27 Janeiro 2012

O movimento “Occupy WEF” (Ocupem o Fórum Econômico Mundial, na tradução em português) montou um acampamento de iglus na cidade suíça de Davos para protestar contra o encontro de empresários e líderes mundiais que acontece de 25 a 29 de janeiro. Nesta quinta-feira, eles contaram com o apoio e a presença de um ilustre visitante. Kumi Naidoo, diretor do Greenpeace Internacional, foi até o local para conversar com os manifestantes e passar uma noite em uma das instalações feitas no gelo.
A informação é do sítio do Greenpeace Brasil, 26-01-2012.
A intenção da visita foi dar suporte à mensagem do movimento, que deseja chamar a atenção da população mundial para o fato de que cerca de sete bilhões de pessoas não têm voz no Fórum, que está na sua 42ª edição. Com isso, o diretor do Greenpeace espera trazer pelo menos uma dessas vozes para as discussões.
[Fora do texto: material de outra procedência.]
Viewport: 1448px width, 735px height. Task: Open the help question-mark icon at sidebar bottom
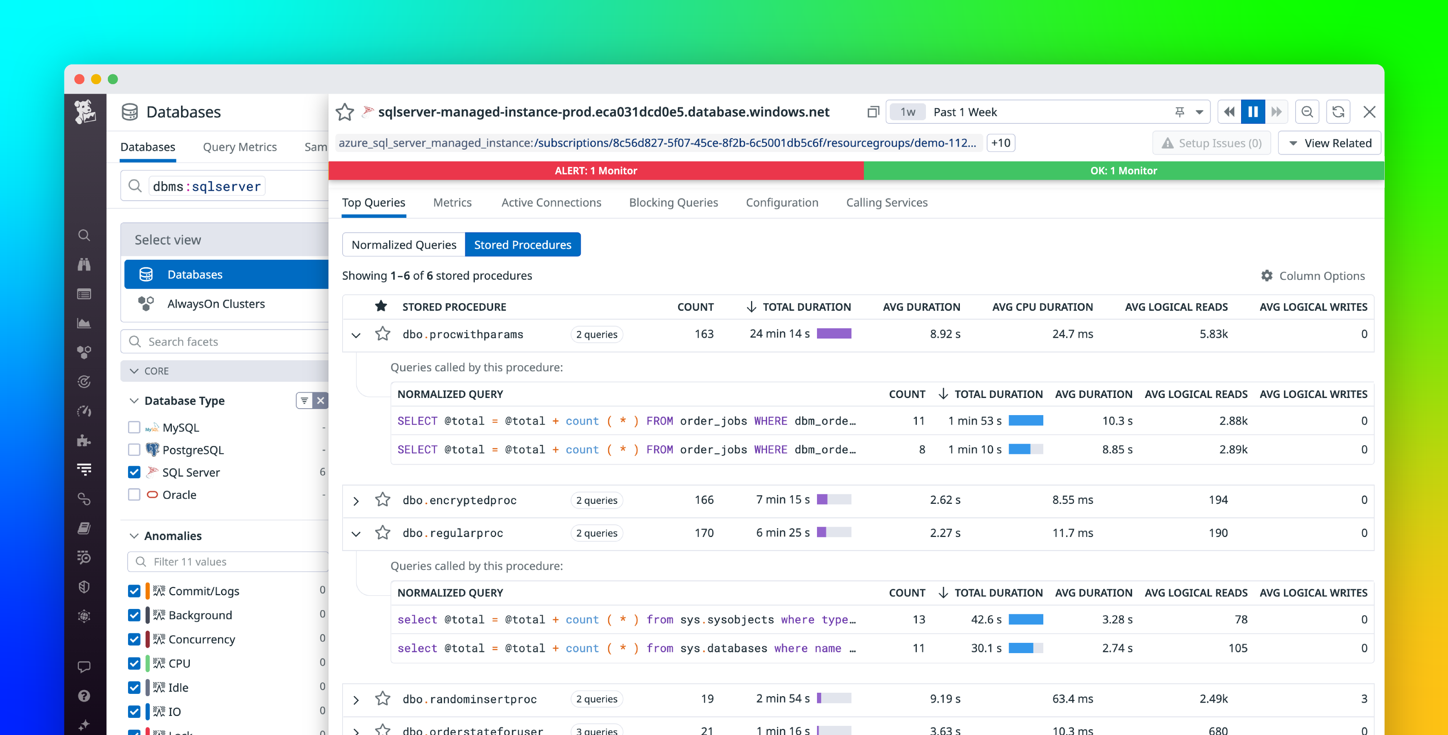[84, 696]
Os participantes do movimento OccupyWEF reconhecem que o Fórum Mundial não representa 99% da população, e aguardam com grande expectativa o encontro cara-a-cara com Kumi.
“Com a escalada da crise ecológica, de igualdade e da economia, a frustração pública quanto à forma como o nosso planeta está sendo regido por esses 1% não pode ser ignorada ou silenciada. Se os líderes em Davos, sejam eles do governo ou de empresas, não percebem que seu futuro está ligado aos 99% restantes da população, e não colocam a igualdade, a ecologia e a economia no centro de qualquer solução, então eles estão conscientemente nos levando como sonâmbulos para uma crise de proporções épicas. Assim, eles estão prejudicando o futuro de todos, incluindo o deles próprios”, afirmou Kumi Naidoo.
No encontro, os participantes foram recebidos com faixas que diziam: “Bem-vindos ao Fórum Econômico Mundial, onde 0,00001% destroem o nosso futuro”; e “Ei, WEF, onde estão os outros 6,9999 bilhões de líderes?”. Apesar das ameaças da polícia, o movimento OccupyWEF seguirá realizando ações pacíficas no decorrer da semana.